DATA EXCERPTS Block Start

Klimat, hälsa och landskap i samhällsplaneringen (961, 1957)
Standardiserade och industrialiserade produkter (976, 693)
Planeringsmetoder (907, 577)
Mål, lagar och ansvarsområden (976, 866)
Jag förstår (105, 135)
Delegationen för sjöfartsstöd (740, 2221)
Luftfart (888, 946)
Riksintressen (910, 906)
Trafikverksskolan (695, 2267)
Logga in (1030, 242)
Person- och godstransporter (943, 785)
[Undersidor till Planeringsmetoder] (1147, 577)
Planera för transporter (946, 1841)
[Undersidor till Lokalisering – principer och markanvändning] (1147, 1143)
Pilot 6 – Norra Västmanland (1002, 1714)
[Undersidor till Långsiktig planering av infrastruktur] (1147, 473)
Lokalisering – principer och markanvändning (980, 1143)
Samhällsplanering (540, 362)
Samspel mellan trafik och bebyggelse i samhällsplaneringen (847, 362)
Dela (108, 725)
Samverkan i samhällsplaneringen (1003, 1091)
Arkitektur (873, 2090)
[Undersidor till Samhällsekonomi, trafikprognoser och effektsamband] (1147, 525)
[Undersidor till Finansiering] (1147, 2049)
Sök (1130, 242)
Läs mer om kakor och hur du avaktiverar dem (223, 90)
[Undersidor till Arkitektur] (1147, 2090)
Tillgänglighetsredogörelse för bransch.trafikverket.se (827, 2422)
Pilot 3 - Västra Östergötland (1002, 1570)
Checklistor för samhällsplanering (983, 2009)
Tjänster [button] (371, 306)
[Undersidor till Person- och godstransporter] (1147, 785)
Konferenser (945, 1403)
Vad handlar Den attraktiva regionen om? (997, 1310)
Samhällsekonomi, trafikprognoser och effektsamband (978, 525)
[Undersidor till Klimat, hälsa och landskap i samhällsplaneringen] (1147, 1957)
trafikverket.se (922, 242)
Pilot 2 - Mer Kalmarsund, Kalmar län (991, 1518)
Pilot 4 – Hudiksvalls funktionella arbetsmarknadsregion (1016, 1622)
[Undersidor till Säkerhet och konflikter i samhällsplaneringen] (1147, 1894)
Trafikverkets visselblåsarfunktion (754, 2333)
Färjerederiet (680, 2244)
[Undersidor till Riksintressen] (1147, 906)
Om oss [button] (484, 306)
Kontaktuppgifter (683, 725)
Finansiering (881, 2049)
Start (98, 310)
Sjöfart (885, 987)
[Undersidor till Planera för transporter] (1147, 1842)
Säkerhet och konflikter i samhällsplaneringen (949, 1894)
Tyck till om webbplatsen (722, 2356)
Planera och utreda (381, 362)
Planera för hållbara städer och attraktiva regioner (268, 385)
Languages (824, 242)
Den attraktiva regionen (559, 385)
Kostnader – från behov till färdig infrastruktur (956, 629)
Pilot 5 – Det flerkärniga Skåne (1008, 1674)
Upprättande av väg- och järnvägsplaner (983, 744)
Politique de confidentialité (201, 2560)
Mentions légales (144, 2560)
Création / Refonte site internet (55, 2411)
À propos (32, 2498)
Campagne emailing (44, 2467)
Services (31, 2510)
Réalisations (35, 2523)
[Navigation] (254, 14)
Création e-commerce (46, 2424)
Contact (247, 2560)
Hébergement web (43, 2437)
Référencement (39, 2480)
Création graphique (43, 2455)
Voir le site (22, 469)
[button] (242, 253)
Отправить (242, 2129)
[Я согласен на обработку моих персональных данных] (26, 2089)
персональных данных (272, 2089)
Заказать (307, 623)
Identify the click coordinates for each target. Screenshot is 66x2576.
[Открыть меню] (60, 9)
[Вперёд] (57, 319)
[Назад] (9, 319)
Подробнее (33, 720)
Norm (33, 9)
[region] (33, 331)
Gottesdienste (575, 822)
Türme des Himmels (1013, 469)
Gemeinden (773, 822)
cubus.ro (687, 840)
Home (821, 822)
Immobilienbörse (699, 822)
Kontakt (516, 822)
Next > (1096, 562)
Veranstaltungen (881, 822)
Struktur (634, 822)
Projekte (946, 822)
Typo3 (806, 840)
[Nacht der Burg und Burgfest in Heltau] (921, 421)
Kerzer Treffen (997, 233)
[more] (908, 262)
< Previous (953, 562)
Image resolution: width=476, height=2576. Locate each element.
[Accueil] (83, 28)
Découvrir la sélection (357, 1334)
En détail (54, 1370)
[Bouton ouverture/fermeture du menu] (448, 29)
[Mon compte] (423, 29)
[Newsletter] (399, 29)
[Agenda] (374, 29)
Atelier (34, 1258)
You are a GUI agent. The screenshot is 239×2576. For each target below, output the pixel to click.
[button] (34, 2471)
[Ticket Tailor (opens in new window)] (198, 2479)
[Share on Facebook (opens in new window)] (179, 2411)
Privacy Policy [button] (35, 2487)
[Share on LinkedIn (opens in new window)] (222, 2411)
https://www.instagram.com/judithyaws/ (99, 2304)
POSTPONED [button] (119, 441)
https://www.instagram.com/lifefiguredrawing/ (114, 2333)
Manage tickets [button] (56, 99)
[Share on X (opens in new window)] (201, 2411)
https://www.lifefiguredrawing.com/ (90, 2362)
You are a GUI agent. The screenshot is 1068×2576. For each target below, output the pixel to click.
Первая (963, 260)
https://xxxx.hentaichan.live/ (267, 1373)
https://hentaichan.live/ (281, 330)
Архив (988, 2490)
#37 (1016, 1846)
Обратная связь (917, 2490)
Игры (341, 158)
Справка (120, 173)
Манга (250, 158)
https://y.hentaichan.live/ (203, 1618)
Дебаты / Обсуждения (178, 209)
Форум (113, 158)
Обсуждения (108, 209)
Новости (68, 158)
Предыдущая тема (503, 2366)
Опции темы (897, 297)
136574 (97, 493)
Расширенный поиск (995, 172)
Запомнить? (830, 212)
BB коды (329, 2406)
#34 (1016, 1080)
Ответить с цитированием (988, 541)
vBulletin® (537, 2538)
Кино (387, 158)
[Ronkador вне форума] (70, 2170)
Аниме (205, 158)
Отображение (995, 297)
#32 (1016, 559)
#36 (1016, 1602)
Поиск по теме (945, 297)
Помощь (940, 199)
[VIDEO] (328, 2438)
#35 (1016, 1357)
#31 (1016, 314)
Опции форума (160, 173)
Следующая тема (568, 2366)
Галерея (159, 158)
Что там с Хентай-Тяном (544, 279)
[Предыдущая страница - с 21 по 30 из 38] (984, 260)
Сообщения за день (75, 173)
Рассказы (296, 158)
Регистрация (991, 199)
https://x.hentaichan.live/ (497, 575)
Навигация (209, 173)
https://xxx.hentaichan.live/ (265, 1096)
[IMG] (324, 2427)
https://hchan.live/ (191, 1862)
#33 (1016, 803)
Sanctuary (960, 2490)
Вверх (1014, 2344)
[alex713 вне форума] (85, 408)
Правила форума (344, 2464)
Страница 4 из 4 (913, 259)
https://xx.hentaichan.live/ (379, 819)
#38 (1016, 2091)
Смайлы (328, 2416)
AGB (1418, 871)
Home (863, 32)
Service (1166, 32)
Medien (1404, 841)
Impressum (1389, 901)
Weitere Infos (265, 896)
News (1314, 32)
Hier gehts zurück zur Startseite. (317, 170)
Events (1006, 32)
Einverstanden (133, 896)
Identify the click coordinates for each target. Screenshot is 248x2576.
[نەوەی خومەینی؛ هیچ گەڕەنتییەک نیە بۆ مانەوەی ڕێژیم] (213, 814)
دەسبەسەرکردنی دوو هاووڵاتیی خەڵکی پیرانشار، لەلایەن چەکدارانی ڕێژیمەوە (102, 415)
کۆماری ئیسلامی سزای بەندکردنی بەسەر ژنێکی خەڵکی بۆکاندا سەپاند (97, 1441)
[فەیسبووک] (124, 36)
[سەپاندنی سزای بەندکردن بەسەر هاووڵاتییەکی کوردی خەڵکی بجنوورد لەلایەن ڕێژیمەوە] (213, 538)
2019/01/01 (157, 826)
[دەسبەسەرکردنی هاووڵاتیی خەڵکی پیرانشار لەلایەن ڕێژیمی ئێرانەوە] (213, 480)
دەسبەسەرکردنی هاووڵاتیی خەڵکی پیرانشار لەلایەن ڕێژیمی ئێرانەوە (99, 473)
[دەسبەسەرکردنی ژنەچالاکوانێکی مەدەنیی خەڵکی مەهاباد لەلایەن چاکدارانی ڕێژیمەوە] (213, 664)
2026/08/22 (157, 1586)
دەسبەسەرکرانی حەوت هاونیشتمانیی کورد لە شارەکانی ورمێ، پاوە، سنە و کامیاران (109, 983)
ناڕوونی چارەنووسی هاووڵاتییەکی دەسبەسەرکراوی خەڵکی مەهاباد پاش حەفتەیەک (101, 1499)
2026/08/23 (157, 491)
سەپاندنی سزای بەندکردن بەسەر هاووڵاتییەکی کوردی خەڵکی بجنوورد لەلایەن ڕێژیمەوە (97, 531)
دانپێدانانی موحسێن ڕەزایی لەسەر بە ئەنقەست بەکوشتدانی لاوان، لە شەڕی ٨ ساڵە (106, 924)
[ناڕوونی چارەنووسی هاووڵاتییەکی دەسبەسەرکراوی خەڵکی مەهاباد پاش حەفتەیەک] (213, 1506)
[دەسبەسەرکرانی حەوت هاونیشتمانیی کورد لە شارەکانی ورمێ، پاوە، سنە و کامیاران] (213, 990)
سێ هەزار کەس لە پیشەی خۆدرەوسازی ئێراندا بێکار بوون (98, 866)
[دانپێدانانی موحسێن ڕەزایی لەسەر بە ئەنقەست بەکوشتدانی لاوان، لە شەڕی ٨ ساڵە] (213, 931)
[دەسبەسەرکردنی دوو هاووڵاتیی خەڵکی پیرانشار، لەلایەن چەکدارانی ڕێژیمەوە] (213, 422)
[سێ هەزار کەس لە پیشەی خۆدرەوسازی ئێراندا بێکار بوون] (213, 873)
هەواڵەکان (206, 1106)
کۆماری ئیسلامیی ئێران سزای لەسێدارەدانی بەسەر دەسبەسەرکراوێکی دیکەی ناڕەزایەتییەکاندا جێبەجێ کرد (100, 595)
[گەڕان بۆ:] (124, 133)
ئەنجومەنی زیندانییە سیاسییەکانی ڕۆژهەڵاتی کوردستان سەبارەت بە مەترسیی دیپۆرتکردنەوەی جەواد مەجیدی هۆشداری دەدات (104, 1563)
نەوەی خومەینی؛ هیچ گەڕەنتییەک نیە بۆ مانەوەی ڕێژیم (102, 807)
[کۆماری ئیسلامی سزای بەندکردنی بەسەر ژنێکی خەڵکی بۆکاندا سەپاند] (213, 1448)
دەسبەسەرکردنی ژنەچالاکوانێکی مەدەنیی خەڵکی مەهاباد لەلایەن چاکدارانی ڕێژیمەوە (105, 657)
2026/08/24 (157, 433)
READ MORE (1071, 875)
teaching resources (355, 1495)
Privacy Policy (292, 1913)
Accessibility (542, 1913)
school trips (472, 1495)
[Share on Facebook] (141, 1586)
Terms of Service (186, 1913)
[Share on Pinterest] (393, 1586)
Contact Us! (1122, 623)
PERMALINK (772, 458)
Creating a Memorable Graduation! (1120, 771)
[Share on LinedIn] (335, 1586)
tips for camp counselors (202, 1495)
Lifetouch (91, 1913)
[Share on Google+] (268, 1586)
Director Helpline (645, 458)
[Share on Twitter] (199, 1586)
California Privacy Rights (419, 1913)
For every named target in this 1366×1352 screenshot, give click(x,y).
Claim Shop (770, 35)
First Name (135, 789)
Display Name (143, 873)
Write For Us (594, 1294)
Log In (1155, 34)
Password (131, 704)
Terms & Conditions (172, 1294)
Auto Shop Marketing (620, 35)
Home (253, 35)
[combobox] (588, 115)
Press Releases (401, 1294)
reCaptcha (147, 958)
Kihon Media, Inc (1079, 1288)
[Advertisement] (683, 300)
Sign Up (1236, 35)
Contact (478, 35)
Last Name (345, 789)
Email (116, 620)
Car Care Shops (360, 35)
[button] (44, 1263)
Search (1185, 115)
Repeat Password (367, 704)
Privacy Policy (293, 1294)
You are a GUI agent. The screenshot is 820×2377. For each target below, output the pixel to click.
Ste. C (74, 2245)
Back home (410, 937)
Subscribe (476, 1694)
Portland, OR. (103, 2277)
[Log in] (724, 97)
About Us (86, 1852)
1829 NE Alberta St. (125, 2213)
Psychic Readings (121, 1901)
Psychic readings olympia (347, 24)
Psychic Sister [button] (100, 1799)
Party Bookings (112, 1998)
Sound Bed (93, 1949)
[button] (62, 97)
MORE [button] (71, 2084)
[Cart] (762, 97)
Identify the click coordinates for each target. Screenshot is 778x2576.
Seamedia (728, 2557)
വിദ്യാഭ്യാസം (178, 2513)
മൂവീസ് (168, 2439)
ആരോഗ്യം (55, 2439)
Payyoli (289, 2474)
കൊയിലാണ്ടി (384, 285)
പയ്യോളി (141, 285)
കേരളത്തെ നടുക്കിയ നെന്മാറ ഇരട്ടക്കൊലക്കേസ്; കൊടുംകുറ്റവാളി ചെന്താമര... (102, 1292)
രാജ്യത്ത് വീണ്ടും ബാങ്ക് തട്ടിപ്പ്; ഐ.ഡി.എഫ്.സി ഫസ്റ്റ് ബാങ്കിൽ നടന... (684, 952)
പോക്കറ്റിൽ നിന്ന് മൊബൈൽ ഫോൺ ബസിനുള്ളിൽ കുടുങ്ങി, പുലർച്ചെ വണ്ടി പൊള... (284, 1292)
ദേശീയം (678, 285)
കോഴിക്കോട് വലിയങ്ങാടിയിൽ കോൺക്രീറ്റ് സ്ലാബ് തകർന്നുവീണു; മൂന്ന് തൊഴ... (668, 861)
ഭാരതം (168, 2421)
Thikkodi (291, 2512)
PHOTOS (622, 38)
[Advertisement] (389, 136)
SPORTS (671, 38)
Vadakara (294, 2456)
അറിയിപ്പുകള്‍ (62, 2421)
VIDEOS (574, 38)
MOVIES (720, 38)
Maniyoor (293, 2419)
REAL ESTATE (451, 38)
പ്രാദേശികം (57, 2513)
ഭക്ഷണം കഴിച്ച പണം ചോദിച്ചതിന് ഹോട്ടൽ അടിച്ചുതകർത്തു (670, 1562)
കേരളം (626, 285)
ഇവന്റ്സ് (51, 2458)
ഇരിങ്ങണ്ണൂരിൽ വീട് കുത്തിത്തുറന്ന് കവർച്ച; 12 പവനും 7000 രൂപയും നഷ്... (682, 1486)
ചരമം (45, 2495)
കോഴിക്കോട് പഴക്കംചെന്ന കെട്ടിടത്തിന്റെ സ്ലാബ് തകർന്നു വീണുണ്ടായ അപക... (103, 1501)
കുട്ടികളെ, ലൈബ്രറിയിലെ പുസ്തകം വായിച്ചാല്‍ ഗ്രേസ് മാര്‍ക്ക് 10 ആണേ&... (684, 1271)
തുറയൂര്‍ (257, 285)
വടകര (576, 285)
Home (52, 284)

DATA EXCERPTS Block End

_DIRECTIONS FOR THIS TASK_
Above are the records; repeat exactly the lines from the one holding "News (1314, 32)" down to the one holding "[نەوەی خومەینی؛ هیچ", end lines included.

_TASK RESPONSE_
News (1314, 32)
Hier gehts zurück zur Startseite. (317, 170)
Events (1006, 32)
Einverstanden (133, 896)
Identify the click coordinates for each target. Screenshot is 248x2576.
[نەوەی خومەینی؛ هیچ گەڕەنتییەک نیە بۆ مانەوەی ڕێژیم] (213, 814)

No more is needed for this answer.